::: RECORDED DATA :::

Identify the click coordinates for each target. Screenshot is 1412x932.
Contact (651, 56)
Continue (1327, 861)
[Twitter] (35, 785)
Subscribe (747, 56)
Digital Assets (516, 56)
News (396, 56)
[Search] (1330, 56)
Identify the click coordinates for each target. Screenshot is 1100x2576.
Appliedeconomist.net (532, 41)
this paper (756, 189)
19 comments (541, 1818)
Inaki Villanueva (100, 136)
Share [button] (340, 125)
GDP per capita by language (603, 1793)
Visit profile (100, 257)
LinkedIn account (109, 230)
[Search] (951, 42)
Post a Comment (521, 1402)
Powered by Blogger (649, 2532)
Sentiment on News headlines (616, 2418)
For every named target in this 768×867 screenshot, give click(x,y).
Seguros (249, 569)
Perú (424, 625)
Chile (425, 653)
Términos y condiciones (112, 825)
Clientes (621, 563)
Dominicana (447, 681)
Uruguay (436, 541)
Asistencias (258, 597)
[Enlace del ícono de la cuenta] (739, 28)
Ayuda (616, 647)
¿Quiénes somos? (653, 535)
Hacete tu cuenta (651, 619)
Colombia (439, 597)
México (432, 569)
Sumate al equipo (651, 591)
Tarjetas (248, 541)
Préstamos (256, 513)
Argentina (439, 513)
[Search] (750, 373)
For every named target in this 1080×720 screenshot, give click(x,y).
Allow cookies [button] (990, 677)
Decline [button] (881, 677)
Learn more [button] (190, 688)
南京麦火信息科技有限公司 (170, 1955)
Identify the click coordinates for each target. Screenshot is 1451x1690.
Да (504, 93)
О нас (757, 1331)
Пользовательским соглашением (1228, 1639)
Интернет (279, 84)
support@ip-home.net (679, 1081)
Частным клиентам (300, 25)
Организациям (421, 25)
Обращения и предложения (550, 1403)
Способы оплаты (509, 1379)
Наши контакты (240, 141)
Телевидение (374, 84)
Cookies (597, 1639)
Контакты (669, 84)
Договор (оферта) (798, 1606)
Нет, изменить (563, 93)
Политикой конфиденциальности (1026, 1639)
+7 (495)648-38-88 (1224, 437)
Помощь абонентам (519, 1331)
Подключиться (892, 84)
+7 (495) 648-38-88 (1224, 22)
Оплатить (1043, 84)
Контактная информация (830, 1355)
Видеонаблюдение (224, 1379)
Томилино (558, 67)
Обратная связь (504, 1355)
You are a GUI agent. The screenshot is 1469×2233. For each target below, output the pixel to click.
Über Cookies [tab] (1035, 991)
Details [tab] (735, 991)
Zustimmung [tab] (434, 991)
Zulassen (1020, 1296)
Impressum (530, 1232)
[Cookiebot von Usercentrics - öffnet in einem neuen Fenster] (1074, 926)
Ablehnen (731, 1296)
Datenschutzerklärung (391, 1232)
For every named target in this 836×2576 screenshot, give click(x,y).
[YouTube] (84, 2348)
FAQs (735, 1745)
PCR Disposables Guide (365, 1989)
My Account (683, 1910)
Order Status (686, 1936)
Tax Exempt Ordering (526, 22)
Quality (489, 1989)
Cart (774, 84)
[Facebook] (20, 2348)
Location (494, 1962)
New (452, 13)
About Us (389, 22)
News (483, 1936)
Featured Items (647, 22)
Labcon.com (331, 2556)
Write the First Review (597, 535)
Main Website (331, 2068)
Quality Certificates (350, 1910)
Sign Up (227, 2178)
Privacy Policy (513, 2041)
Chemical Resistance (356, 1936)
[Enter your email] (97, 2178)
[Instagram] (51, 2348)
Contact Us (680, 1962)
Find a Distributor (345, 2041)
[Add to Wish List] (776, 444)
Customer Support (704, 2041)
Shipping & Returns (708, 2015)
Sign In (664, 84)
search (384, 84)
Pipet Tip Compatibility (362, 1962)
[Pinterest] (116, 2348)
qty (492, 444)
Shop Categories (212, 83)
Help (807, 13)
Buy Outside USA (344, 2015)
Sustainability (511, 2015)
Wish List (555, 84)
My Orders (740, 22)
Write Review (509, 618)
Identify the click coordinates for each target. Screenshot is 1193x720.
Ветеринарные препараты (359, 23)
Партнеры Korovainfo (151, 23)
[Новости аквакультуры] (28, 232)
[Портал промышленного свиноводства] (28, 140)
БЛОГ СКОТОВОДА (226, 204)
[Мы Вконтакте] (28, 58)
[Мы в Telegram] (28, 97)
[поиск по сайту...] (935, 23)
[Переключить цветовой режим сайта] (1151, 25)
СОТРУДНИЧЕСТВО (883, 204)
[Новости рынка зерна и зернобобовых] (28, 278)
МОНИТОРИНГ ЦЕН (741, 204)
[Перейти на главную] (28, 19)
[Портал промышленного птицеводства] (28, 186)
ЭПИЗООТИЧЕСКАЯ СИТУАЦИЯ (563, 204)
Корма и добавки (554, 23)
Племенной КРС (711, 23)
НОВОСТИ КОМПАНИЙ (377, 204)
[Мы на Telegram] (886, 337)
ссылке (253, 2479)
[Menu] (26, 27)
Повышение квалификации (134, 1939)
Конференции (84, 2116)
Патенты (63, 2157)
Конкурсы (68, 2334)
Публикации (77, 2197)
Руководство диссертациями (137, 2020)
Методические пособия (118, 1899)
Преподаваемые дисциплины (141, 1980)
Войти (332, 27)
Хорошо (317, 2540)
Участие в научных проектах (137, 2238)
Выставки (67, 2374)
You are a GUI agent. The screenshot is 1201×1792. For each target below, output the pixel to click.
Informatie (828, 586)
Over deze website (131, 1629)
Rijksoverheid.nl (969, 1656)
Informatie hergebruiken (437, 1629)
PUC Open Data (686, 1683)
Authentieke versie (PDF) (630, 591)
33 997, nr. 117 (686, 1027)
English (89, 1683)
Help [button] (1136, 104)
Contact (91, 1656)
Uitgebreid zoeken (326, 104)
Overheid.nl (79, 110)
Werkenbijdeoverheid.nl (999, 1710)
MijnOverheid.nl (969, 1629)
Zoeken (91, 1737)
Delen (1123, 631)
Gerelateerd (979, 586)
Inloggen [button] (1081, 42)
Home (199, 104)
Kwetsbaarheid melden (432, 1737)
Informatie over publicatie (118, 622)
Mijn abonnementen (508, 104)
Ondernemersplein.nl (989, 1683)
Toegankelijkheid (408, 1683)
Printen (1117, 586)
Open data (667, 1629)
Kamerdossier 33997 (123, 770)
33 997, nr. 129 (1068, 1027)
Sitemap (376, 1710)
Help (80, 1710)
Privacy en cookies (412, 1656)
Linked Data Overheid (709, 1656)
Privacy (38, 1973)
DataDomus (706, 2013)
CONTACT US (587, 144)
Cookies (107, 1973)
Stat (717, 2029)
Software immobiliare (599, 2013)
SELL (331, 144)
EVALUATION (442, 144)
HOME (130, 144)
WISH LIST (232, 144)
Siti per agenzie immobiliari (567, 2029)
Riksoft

:::

▶ [WHAT THE TASK ASKS]:
Please repeat every line from the start of the items up to and including the line with "(495)648-38-88 (1224, 437)", keeping the requests as they are. Multiply each coordinate in the answers by 1.8 and round to the nearest whole number, with halves rounded up.

▶ [ANSWER TO THIS EXERCISE]:
Identify the click coordinates for each target. Screenshot is 1412x932.
Contact (1172, 101)
Continue (2389, 1550)
[Twitter] (63, 1413)
Subscribe (1345, 101)
Digital Assets (929, 101)
News (713, 101)
[Search] (2394, 101)
Identify the click coordinates for each target. Screenshot is 1100x2576.
Appliedeconomist.net (958, 74)
this paper (1361, 340)
19 comments (974, 3272)
Inaki Villanueva (180, 245)
Share [button] (612, 225)
GDP per capita by language (1085, 3227)
Visit profile (180, 463)
LinkedIn account (196, 414)
[Search] (1712, 76)
Post a Comment (938, 2524)
Powered by Blogger (1168, 4558)
Sentiment on News headlines (1109, 4352)
For every named target in this 768×867 screenshot, give click(x,y).
Seguros (448, 1024)
Perú (763, 1125)
Chile (765, 1175)
Términos y condiciones (202, 1485)
Clientes (1118, 1013)
Dominicana (805, 1226)
Uruguay (785, 974)
Asistencias (464, 1075)
[Enlace del ícono de la cuenta] (1330, 50)
Ayuda (1109, 1165)
¿Quiénes somos? (1175, 963)
Hacete tu cuenta (1172, 1114)
Colombia (790, 1075)
México (778, 1024)
Sumate al equipo (1172, 1064)
Tarjetas (446, 974)
Préstamos (461, 923)
Argentina (790, 923)
[Search] (1350, 671)
For every named target in this 1080×720 screenshot, give click(x,y).
Allow cookies [button] (1782, 1219)
Decline [button] (1586, 1219)
Learn more [button] (342, 1238)
南京麦火信息科技有限公司 (306, 3519)
Identify the click coordinates for each target. Screenshot is 1451x1690.
Да (907, 167)
О нас (1363, 2396)
Пользовательским соглашением (2210, 2950)
Интернет (502, 151)
support@ip-home.net (1222, 1946)
Частным клиентам (540, 45)
Организациям (758, 45)
Обращения и предложения (990, 2525)
Способы оплаты (916, 2482)
Наши контакты (432, 254)
Телевидение (673, 151)
Cookies (1075, 2950)
Контакты (1204, 151)
Договор (оферта) (1436, 2891)
Нет, изменить (1013, 167)
Политикой конфиденциальности (1847, 2950)
+7 (495)648-38-88 (2203, 787)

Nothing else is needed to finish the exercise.